White as china, she is, a new polished plate, ready to be broken. She ain’t more than ten-and-fifteen, made very tiny by the master’s heavy, black overcoat what’s thrown about her shoulders. I stand back as the door swings wide, the carriage crunching away over the gravel, her boots tipping and tapping on the step, not wanting in but not keen on staying out, neither. I’d tell her to bolt, to run screaming, but there ain’t no-one what can see me. Her skirts swoosh into the parlour, and there’s that rattle and clank of buckets, as the maids make ready her bath.

* * *

Maud’s her name. The morning sun has her propped up in her nest of feather quilts, her eyes bold and bright. There’s food on a tray aside the bed — poached eggs and bacon and sweet, milky tea. At first. As soon as the master starts his work they quick lose the stomach for it.

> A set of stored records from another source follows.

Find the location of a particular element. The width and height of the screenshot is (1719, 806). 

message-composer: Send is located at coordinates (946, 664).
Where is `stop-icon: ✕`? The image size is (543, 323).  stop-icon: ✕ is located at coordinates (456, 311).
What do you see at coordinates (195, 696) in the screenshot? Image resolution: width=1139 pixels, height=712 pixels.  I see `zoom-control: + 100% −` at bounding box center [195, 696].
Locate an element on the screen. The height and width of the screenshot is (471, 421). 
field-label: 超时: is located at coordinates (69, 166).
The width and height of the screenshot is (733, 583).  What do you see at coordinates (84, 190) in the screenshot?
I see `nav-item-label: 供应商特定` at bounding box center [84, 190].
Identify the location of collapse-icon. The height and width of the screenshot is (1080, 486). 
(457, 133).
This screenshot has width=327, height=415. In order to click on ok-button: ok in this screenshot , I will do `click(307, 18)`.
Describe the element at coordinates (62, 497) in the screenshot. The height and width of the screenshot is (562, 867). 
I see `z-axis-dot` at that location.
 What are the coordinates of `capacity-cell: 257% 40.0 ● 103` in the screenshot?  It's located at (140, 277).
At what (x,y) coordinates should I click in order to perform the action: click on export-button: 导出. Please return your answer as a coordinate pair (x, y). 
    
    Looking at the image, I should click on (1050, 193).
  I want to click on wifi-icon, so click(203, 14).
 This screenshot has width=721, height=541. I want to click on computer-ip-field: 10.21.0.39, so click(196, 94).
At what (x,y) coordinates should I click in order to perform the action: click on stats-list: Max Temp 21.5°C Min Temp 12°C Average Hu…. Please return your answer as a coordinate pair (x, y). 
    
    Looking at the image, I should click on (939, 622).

“Will it hurt?” she mutters to herself, shaping the burnt rind into the curl of a question. I think of her mother, weighting her empty heart and home to the velvet sack of shillings in her pocket. Think of a sweetheart, perhaps, seeing her face, for a while, in every passing flower-girl; her shape forming in each swirl of steam from the trains what growl across the arches. But they’ll forget.

“I daresay it will,” I whisper. I stare out over the spindly trees and the tall metal gates, run my fingers over the frost what’s gathered on the inside of the glass. I don’t feel nothing, and I’m glad for it.

* * *

“Consumption. To be consumed, to be eaten up, to have all that is superfluous burned away, in one glorious moment.” The master and his men talk in the parlour as I stand outside. I put my face to their long coats on the hat-stand, choke back the smell of January rain and the suffocating smog of the city. “A woman is most beautiful on the brink of death. It is capturing the apple at its ripest, before it starts to decay. There is beauty in death, and in death there is art.”